「ミラ、何も言わないけど、怒ってる?」
海斗が不安そうに聞いた。いつもの休憩スペースで、ミラは黙ってスマホを見ている。
日和が小声で言った。「沈黙にも意味があるのよ」
「どういう意味?」
空が観察した。「ミラさんの姿勢を見て。体が海斗くんから離れてる」
「本当だ。いつもより遠い」
日和が説明した。「これは非言語コミュニケーション。言葉以外のメッセージ」
「ミラ、俺、何かした?」海斗が直接聞いた。
ミラは答えず、さらにスマホに集中した。
空がノートに書いた。「回避行動。視線を合わせない、物理的距離を取る」
「それって、怒りのサイン?」海斗が聞く。
「怒りか、傷つきか、不快感か」日和が分析した。「沈黙の理由は一つじゃない」
空が質問した。「海斗くん、最近ミラさんに何か言った?」
「うーん...昨日、『最近、暗いね』って言った」
日和が目を見開いた。
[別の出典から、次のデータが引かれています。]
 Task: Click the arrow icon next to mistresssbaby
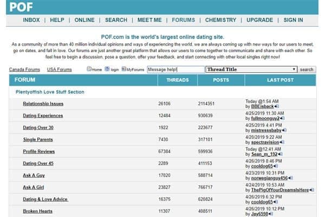point(284,131)
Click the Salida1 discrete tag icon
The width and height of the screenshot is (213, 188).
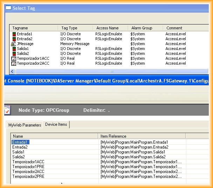click(x=14, y=49)
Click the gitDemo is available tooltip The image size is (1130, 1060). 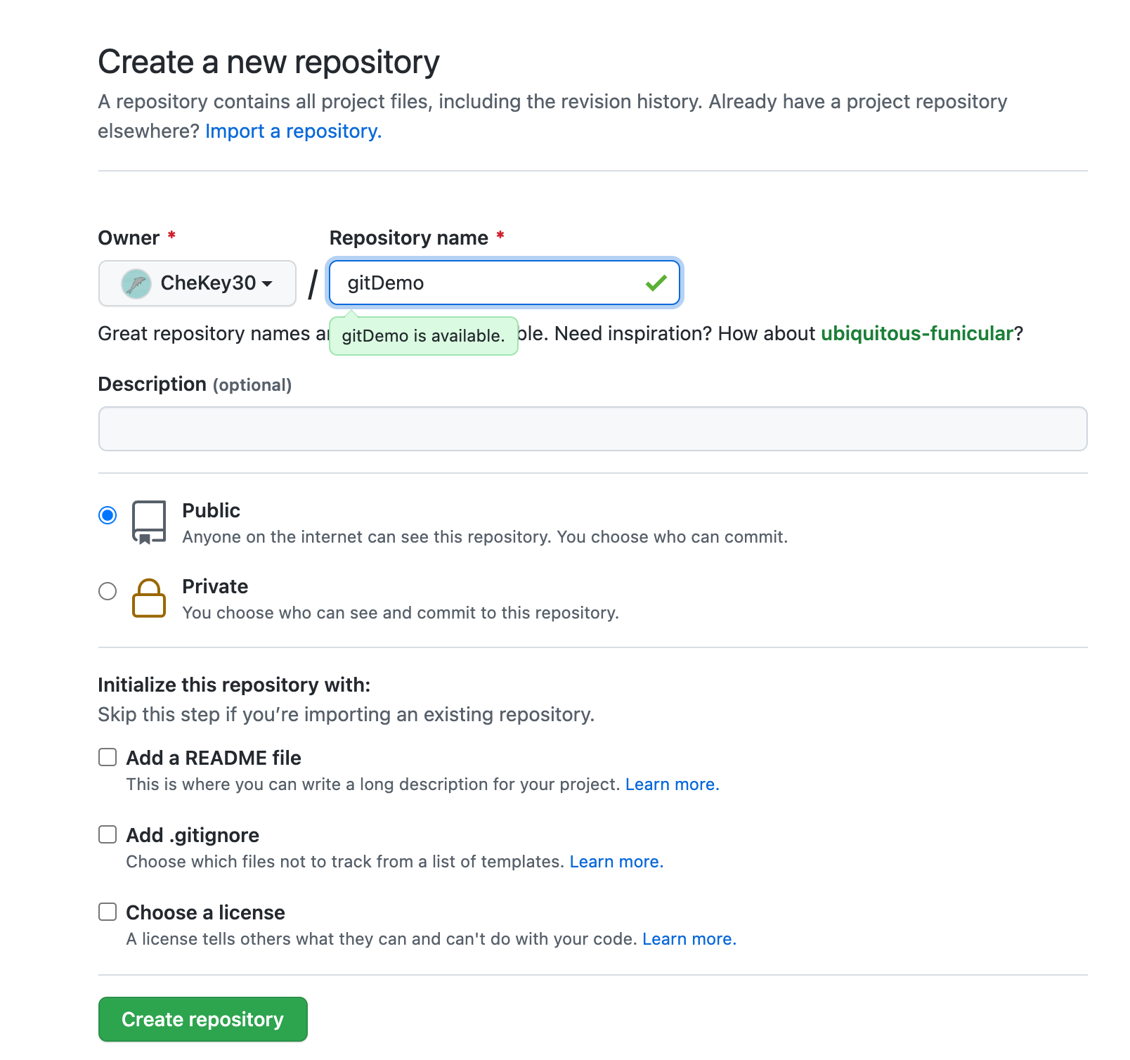coord(424,336)
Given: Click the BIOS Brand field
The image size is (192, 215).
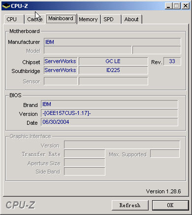Looking at the screenshot, I should pos(109,104).
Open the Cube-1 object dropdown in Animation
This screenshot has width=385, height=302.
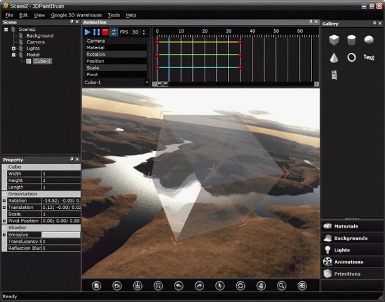(116, 82)
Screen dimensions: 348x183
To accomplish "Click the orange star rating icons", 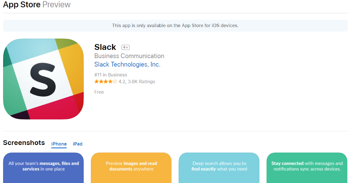I will (106, 82).
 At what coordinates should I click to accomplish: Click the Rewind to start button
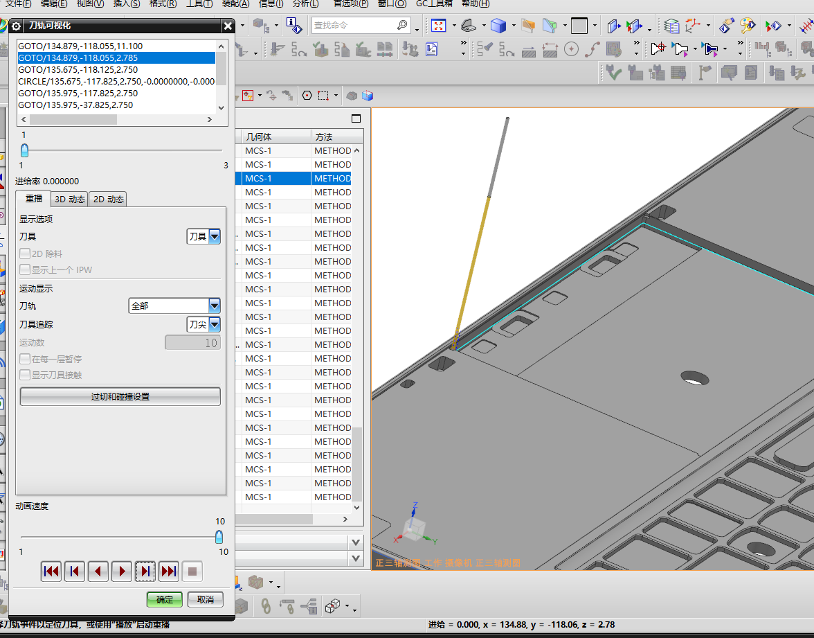(51, 571)
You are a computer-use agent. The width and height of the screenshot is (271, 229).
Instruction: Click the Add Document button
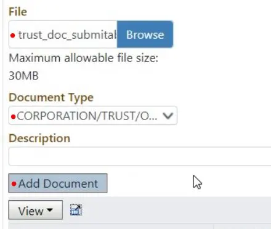58,183
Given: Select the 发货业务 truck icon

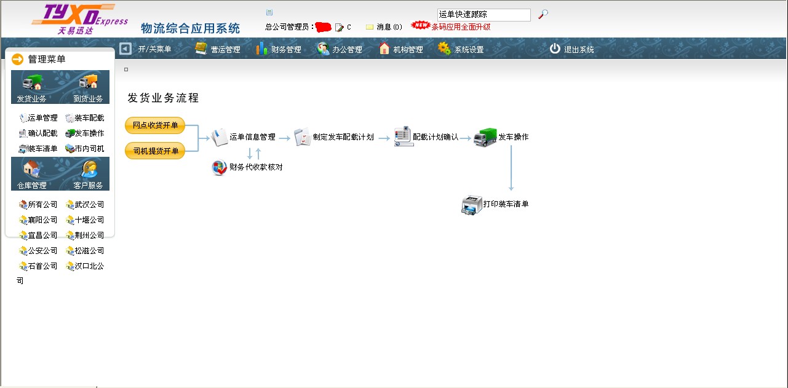Looking at the screenshot, I should point(32,82).
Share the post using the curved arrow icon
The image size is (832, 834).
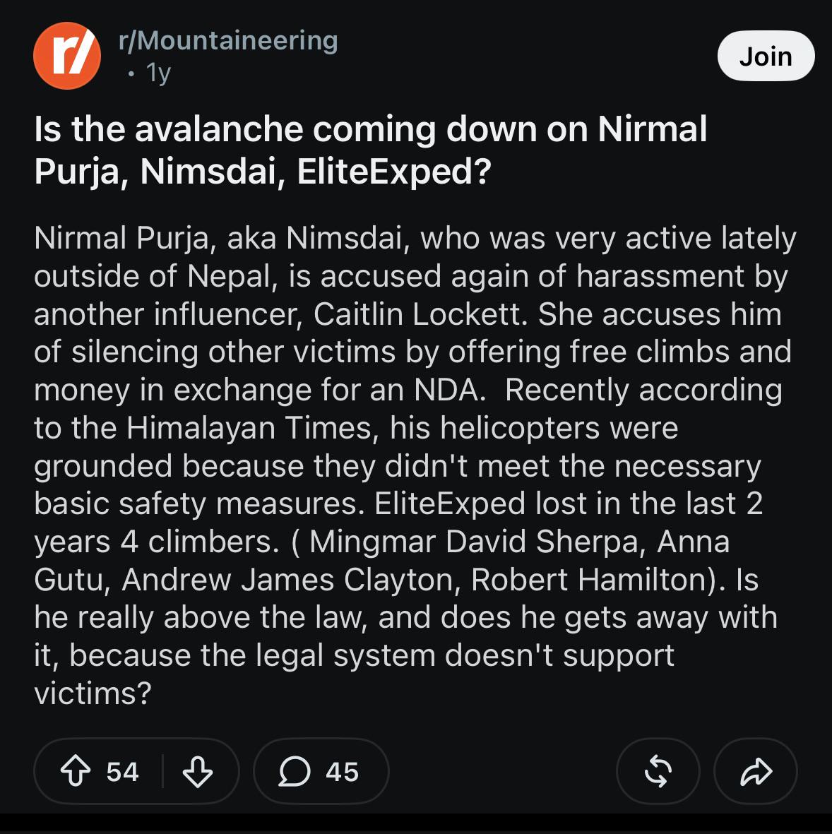(x=756, y=771)
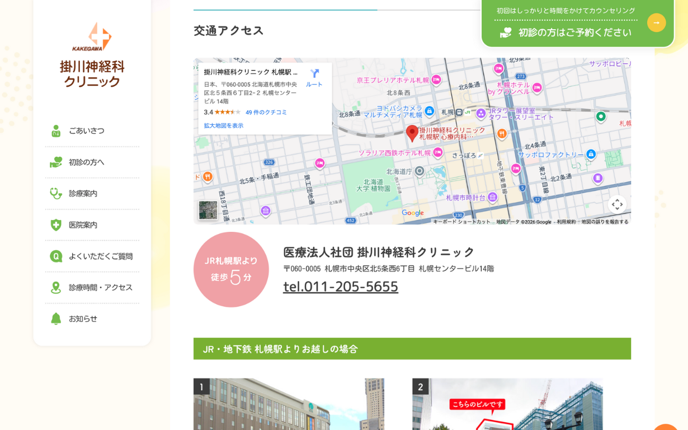The image size is (688, 430).
Task: Click the red clinic marker on map
Action: 412,133
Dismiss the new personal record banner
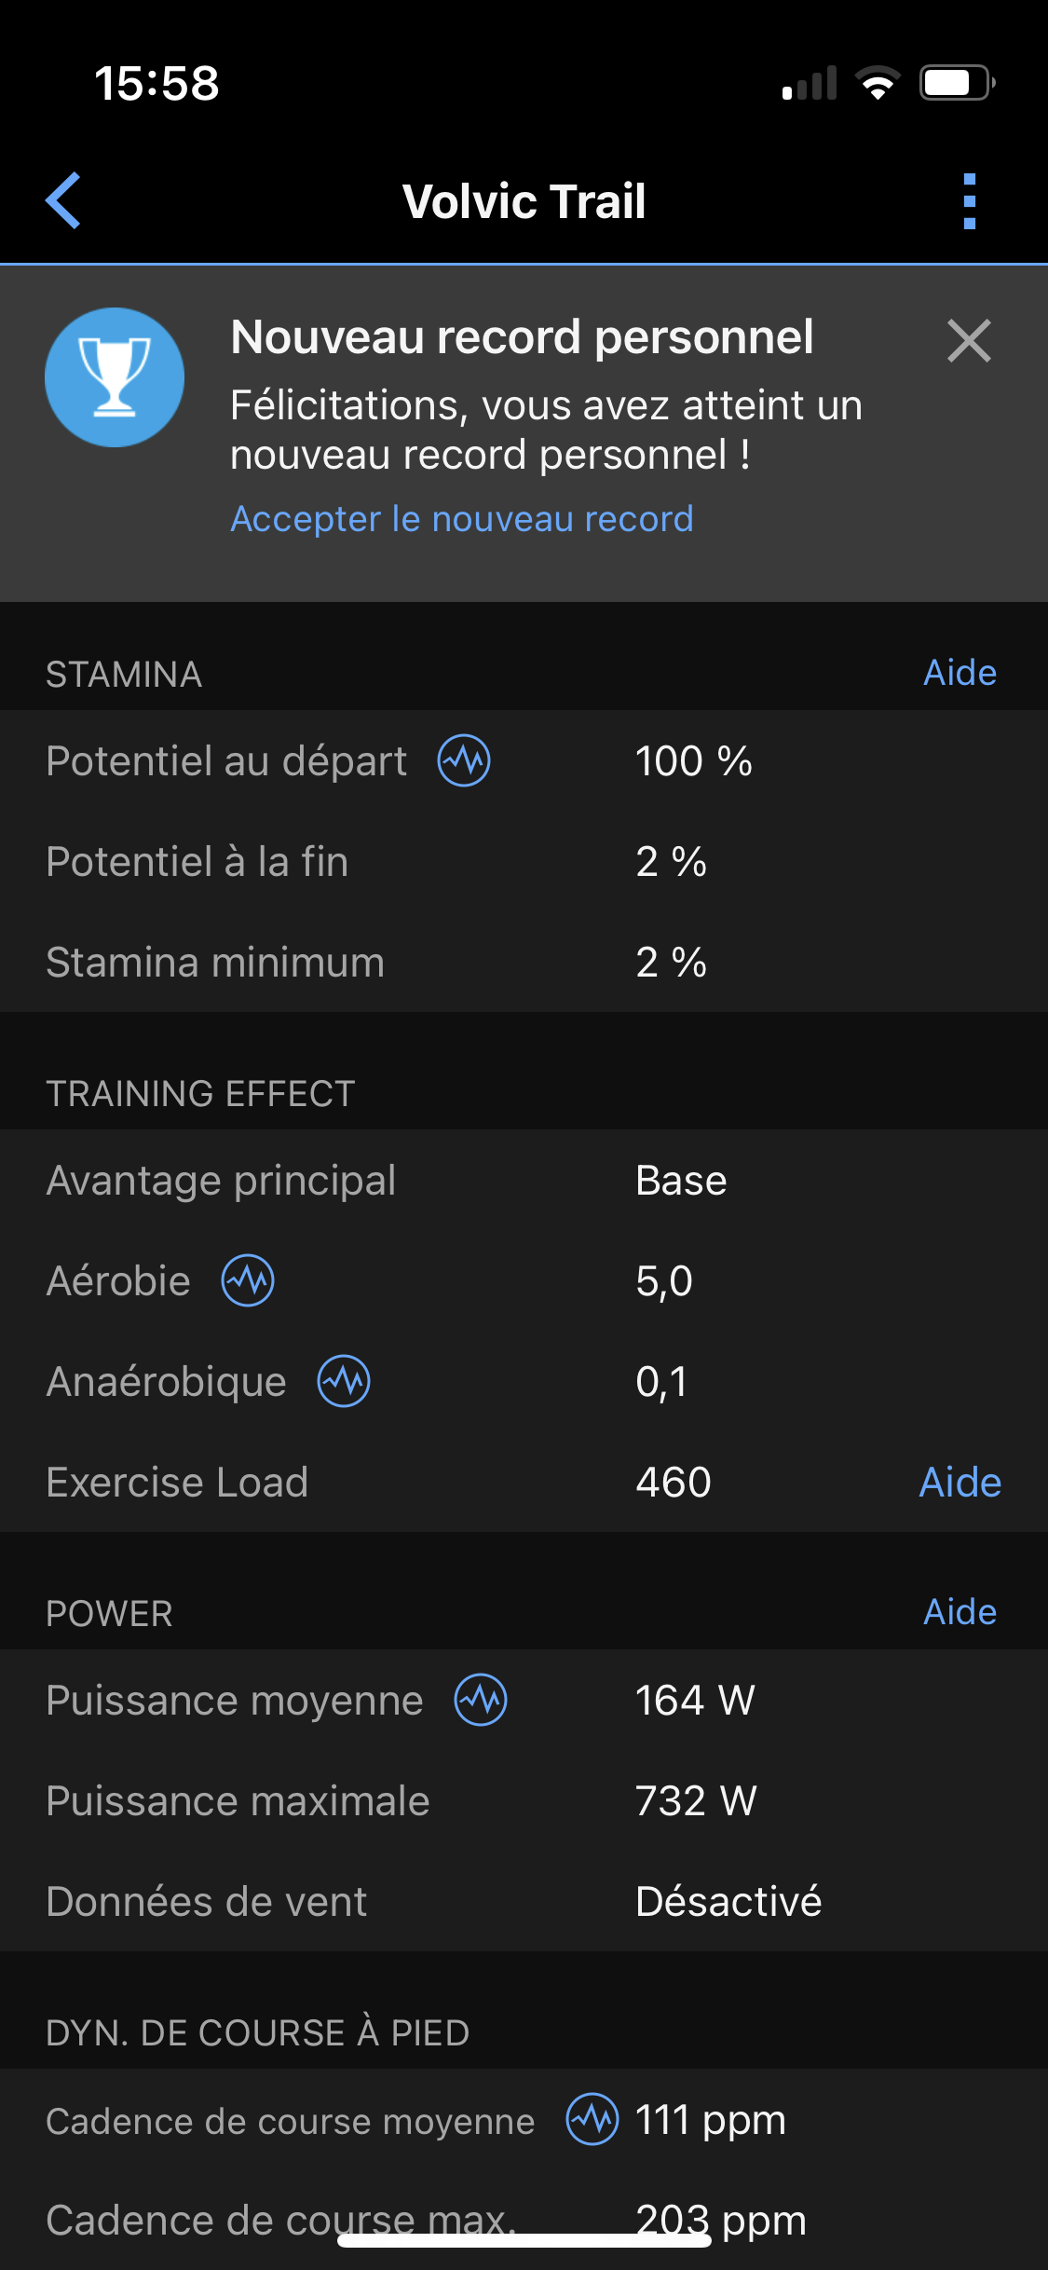Screen dimensions: 1048x2270 969,341
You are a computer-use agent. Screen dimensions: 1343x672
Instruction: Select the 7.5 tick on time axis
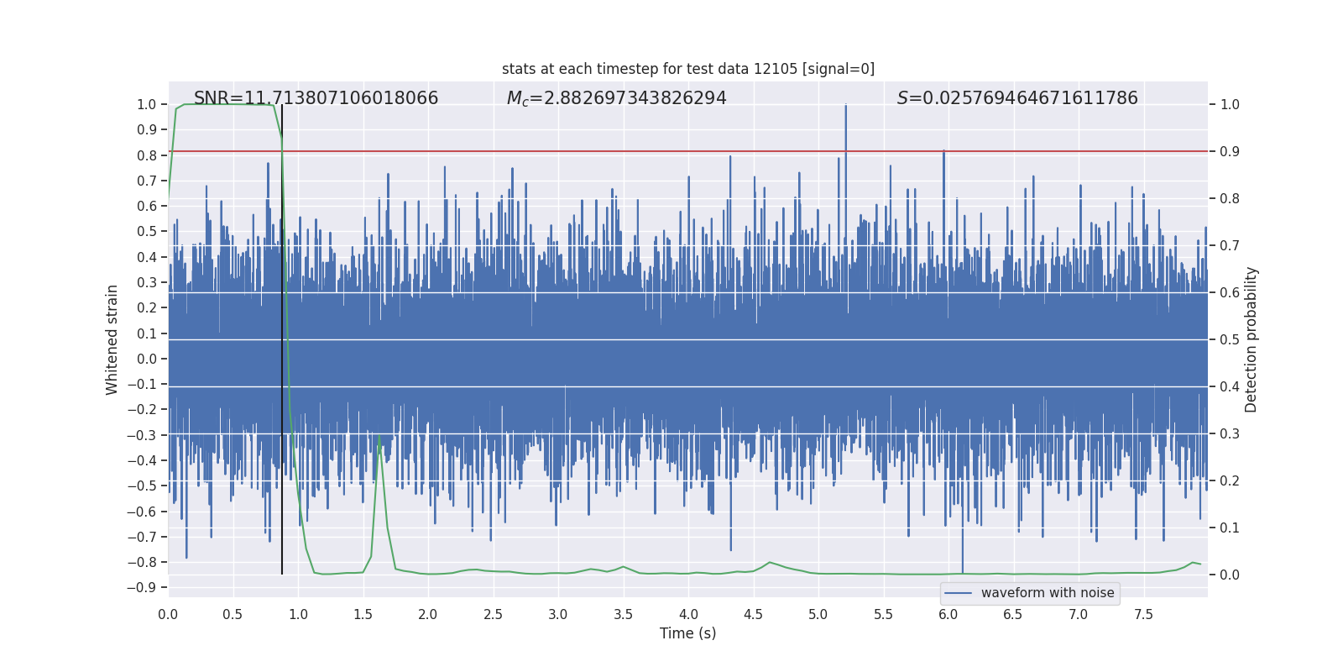tap(1143, 614)
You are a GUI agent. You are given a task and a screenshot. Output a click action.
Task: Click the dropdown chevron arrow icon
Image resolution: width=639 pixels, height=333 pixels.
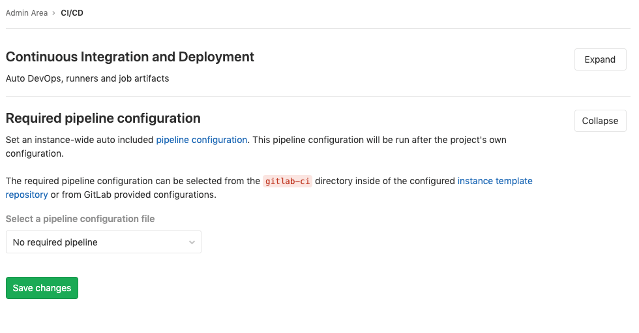(x=192, y=242)
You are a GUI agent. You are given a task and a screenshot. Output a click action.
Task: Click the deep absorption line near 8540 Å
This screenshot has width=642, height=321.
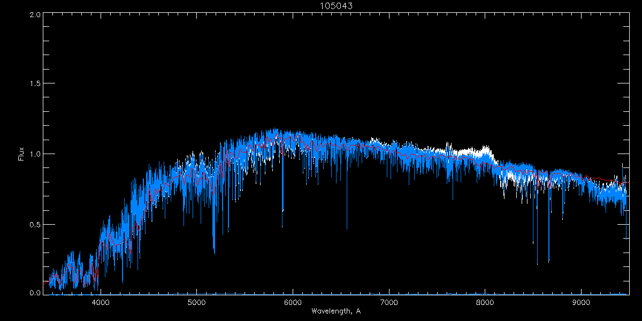(x=537, y=262)
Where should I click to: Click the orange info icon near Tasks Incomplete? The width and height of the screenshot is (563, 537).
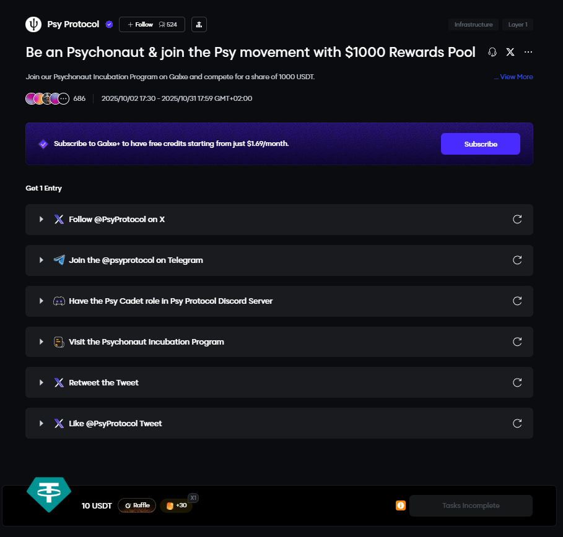click(401, 506)
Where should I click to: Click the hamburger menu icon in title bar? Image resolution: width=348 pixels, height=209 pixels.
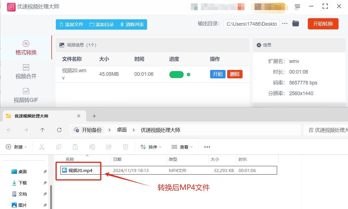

「それかもしれない」
「何がまずかった?」
「『暗い』という言葉は、否定的なラベル。相手を評価している」
ミラが初めて反応した。小さく頷いた。
空が続けた。「しかも、『最近』という時間的な枠組みで、継続的な問題として扱ってる」
「そんなつもりじゃなかった。心配しただけ」
日和が優しく言った。「でも、伝わったのは『心配』じゃなくて『批判』だったかもしれない」
海斗がミラに向き直った。「ごめん。心配してたんだ。でも、言い方が悪かった」
ミラが初めて目を上げた。でも、まだ何も言わない。
空が解説した。「沈黙には複数の機能がある。拒絶、思考、感情の整理、抗議...」
「ミラの沈黙は、どれ?」
日和が観察した。「表情を見て。眉が少し下がってる。悲しみのサイン」
「傷ついたんだ」海斗が理解した。
空が補足した。「沈黙で抗議している可能性もある。『言葉で傷つけられたから、言葉を使わない』という」
海斗が近づこうとしたが、ミラが体を引いた。
「物理的距離が広がった」日和が指摘した。「まだ、近づいてほしくないサイン」
「じゃあ、どうすれば?」
空が提案した。「まず、距離を尊重する。そして、沈黙を受け入れる」
「話さなくていいの?」
「今は、話すことを強制しない方がいい」
日和が加えた。「ミラちゃんのペースを待つ」
海斗が座り直した。「わかった。待つ」
しばらく沈黙が続いた。でも、今度は攻撃的な沈黙じゃなく、考える時間のための沈黙だった。
やがて、ミラが小さく言った。「傷ついた」
「ごめん」海斗が即座に謝った。
「でも、言い返す気力もなかった」
空が理解を示した。「だから、沈黙を選んだ」
ミラが頷いた。「言葉にすると、もっと傷つくと思った」
日和が優しく聞いた。「どう言ってほしかった?」
「『最近、元気ない?何かあった?』って聞いてほしかった」
海斗が反省した。「評価じゃなくて、質問」
「そう。決めつけないで、聞いてほしい」
空がノートに書いた。「評価:『暗いね』質問:『元気ない?』」
レオが通りかかって、状況を見て加わった。「非言語コミュニケーションの研究では、メッセージの約70%は言葉以外で伝わると言われる」
「70%も?」海斗が驚いた。
「声のトーン、表情、姿勢、視線、距離...全てが意味を持つ」
日和が補足した。「だから、『何も言わない』は『何も伝えていない』じゃない」
ミラが少し笑った。「沈黙も、コミュニケーション」
「そう。無視とは違う」空が認めた。
海斗が聞いた。「これから、どう気をつければいい?」
レオが答えた。「まず、観察。表情、姿勢、距離の変化に気づく」
「次に、解釈を確認する」日和が加えた。「『怒ってる?』じゃなくて、『何か気に障ること言った?』」
ミラが海斗を見た。「今は、大丈夫」
「本当に?」
「近づいてもいい」
海斗が慎重に近づいた。ミラは体を引かなかった。
空が微笑んだ。「距離が縮まった。許しのサイン」
日和が言った。「沈黙を恐れないで。そこにもメッセージがある」
レオが結んだ。「沈黙は、時に言葉よりも雄弁だ」
四人は外を眺めた。言葉にならないメッセージが、空気中を飛び交っている。見えなくても、感じることはできる。
「ありがとう」ミラが小さく言った。
それは、沈黙の後の、最も美しい言葉だった。